Abstract

The Appearances of Memory: Mneumonic Practices of Architecture and Urban Form in Indonesia is a collection of essays that explores “the roles that architecture and urban space play in the making and unmaking of a history still in formation,” namely the recent history of Southeast Asian giant, Indonesia (p.4). Already recognized as one of the most provocative and persuasive analysts of modern urbanism in Indonesia, author Abidin Kusnoagain probes the meaning of interventions into the physical and social fabric of cities as he did in his highly acclaimed Behind the Post-Colonial (2000). The Appearances of Memory includes six previously published pieces and three new essays, although several of the ones that have appeared previously were not easily accessible outside Indonesia. Even with the inclusion of already published work, this volume has a freshness derived from the author’s quest to better understand how cities have helped to transform Indonesian society over the critical first decade since the fall of the Suharto regime and the nation’s new experience with a more inclusive form of governance.
Kusno stands by the theme of a convergence between the colonial and post-colonial urban strategies in Indonesia that was so eloquently presented in Behind the Post Colonial. In this volume, he focuses on the struggles to fashion a post-authoritarian global city. In a previously published article, he critically examined how Jakarta’s longest-serving governor, Sutiyoso, was in the unique position of being appointed under the authoritarian Suharto regime but who remained as the megacity’s leader in the post-New Order era of democratization. This essay (included in the volume as Chapter 1) is expanded in a new essay (Chapter 2) that explores the implications of Sutiyoso’s most important innovation in Jakarta, erecting a system of busways to address the city’s legendarytraffic congestion. Kusno regards Jakarta’s first modern transit system as a means for government to restore authority in the post-1998 period. As Kusno writes, the busway system “is about the restoration of order, discipline, status, and legitimacy of rule in the post-authoritarian regime of Indonesia” (p.66). The rapid imposition of the busway system was a form of “shock therapy” intended to demonstrate to the public that “power remained in the hands of the government” (p.57) and in the case of its architect, Governor Sutiyoso, “to regain legitimacy after a stormy start in his first term” (p.69).

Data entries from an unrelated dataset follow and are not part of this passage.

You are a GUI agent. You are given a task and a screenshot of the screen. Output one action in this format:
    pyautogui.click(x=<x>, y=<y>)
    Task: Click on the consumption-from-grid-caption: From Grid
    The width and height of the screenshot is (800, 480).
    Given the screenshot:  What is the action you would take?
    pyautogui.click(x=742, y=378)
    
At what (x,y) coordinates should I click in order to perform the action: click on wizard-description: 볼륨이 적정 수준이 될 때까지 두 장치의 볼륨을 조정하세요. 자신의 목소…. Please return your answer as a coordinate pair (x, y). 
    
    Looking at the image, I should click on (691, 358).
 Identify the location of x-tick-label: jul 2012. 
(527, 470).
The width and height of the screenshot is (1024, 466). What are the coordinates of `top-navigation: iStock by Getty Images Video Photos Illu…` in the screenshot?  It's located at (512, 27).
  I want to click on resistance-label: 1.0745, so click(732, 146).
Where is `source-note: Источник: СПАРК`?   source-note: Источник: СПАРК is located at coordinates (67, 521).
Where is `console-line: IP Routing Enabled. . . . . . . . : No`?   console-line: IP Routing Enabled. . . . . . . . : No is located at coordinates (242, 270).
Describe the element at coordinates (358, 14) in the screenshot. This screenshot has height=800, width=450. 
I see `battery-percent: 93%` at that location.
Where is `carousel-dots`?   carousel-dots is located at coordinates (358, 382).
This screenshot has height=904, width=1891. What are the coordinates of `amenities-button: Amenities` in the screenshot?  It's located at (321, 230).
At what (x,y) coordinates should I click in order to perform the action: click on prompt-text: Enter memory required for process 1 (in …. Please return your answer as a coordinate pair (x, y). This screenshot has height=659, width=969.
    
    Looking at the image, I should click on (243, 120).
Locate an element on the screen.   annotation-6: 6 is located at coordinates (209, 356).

Sutiyoso’s desire to appeal to Jakarta’s emerging middle class was also evident in his support for private investments in housing and commerce that displaced poorer residents and supported a “back to the city” movement. Although Jakarta continued its sprawling outward development after the worst of the Asian financial crisis of the late 1990s had subsided, Kusno documents a discernible initiative to remake the city center for its more affluent residents through new developments led by the private rather than the public sector. In Chapter 3 (one of three new essays in this volume), Kusno examines several emerging architectural icons, the kampung architecture of Adi “Mamo” Purnomo, which appeared during the financial crisis to meet the need for well-designed low-cost housing that incorporated traditional features. This was juxtaposed with new superblocks, such as Senayan City and the Archipelago, both of which expressed a bold modernist value and underscored the privatization of public space. Urban reconstruction was also the motif in Jakarta’s Chinese community area, known as Glodok, in the aftermath of the violence of the May 1998 riots. These attacks on Jakarta’s main center of Chinese destroyed that area and terrorized its residents. As Kusno asserts, the architecture of reconstruction, especially the modernist Glodok Plaza and the postmodern Pasar Glodok, “speak, through the everyday environment, to a general need for an appreciation of the Chinese Indonesian experiences of violence and the difficulties entailed in presenting them and [to] overcome the trauma of the past” (p.124).
The Appearance of Memory also returns to the theme of colonial representations, especially in architecture, that contribute to contemporary identities in the chapter “The Afterlife of the Empire Style, Indische Architectuur, and Art Deco.” Kusno’s search also discovers little-known facets of the Indonesia’s urban past, such the writings of the young 1920s radical Mas Marco Kartodinkromo, who died in a penal colony in 1931 but whose serialized stories expressed the value of modernism and urban radicalism as a challenge to the contemporary colonial regime. In the late colonial period, from the 1920s through the Japanese invasion in 1942, and following the crushing of the communist revolts in 1926/27, the Dutch exerted control not only over the trouble makers through an extensive surveillance system, establishment of penal colonies, and through an urbanization process that emphasized order and the normality of colonial life. In Kusno’s view, the architecture of the late colonial period was “a form of dominance and political strategy of colonialism” (p.203). Even in such benign artifacts as the neighborhood watch guardhouse, or gardu, Kusno shows us how forms move across orders, reaching from the state level down to the “domain of daily life” (p.273).
Kusno’s wanderings, like the processes underway in post-authoritarian Indonesia, offer the reader no clear path or decisive conclusions. The drama of modernization through urbanization in Indonesia is continuously unfolding, while at the same time new connections from present to past are yet to be disclosed. The Appearance of Memory evidences Kusno’s unique capacity to probe the inner life of Indonesia’s distinctive political culture and to connect it to the urban environment that gives it form and meaning.